[start PASSAGE SHOWN]

# Crooked Pins



## bcmatt (Aug 25, 2007)

I checked out my one and only EZ81 rectifier tube for a current 18 watt build and found this:
http://yeomansinstruments.blogspot.com/2008/12/those-pins-are-crooked.html
Anyways, I foolishly tried to straighten one of the pins and it broke off. Luckily it was pin #9 which is purely aesthetic. So what's the deal? Do I complain to the tubesandmore.com? When just ordering tubes I usually will try to buy from the tube store, but this was while ordering tonnes of other components too. Is there a simple fix? I'm afraid, but should I try to coerce the tube into the socket anyways?

Should I give up tube rectification altogether in favor of some diodes?


----------



## Ripper (Jul 1, 2006)

I can't get the pics to load or work but I've straightened tons of pins and never broken one. How bad where they bent??


----------



## bcmatt (Aug 25, 2007)

Frig, my pictures hardly ever work on this forum. It's the only place this happens to me.

[end PASSAGE SHOWN]
[start PROVIDED DATA]

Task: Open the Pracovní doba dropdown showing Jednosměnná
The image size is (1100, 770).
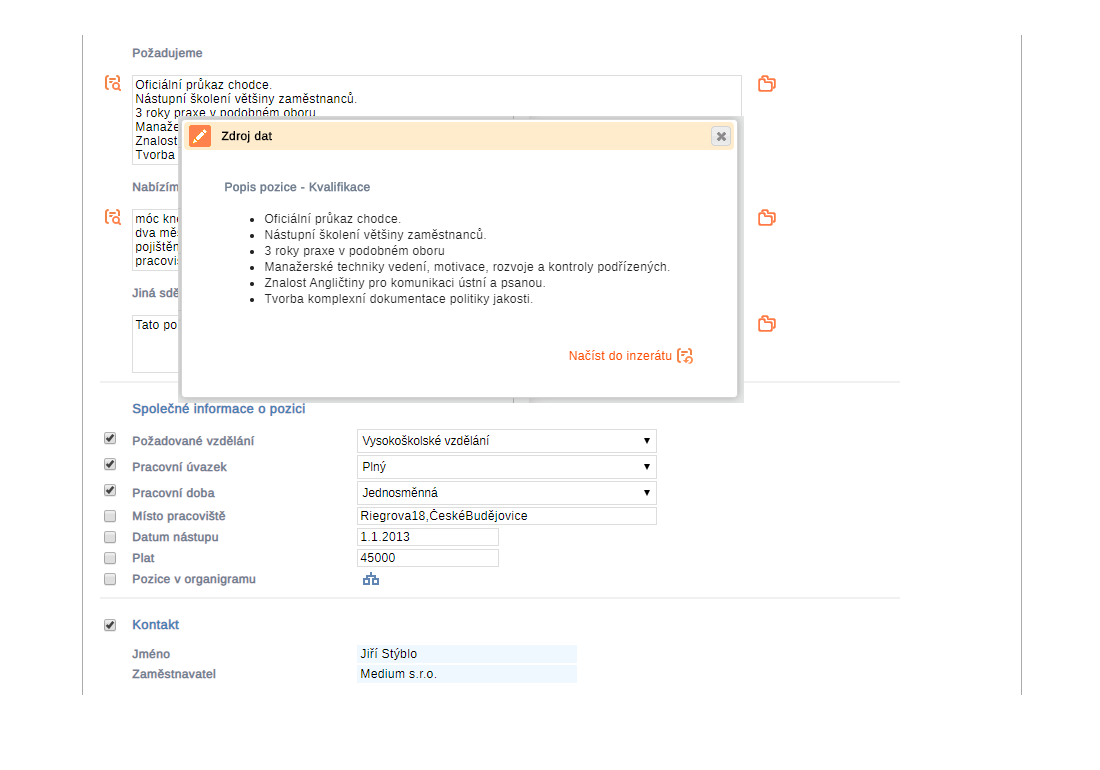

[end PROVIDED DATA]
[start PROVIDED DATA]

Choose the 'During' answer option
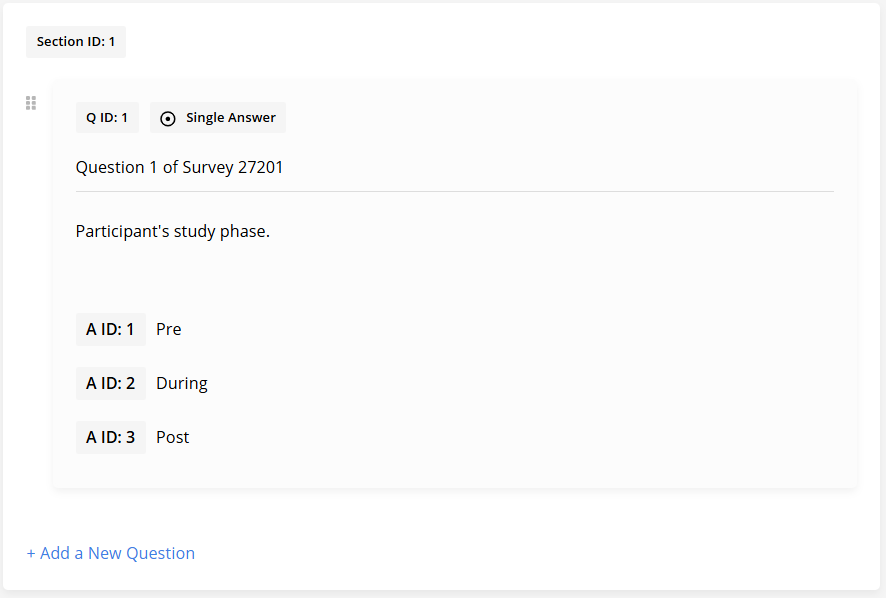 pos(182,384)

[end PROVIDED DATA]

:: PROBLEMS TO WORK ON ::
A. In the crooked pins thread, which pin of the EZ81 rectifier tube broke off when the poster tried to straighten it?
B. Reproduce without changes the part of the crooked pins thread that opens with the words "I checked out" and closes with "the socket anyways?".

:: RESPONSES TO THE TASKS ::
A. Pin #9.

B.
I checked out my one and only EZ81 rectifier tube for a current 18 watt build and found this:
http://yeomansinstruments.blogspot.com/2008/12/those-pins-are-crooked.html
Anyways, I foolishly tried to straighten one of the pins and it broke off. Luckily it was pin #9 which is purely aesthetic. So what's the deal? Do I complain to the tubesandmore.com? When just ordering tubes I usually will try to buy from the tube store, but this was while ordering tonnes of other components too. Is there a simple fix? I'm afraid, but should I try to coerce the tube into the socket anyways?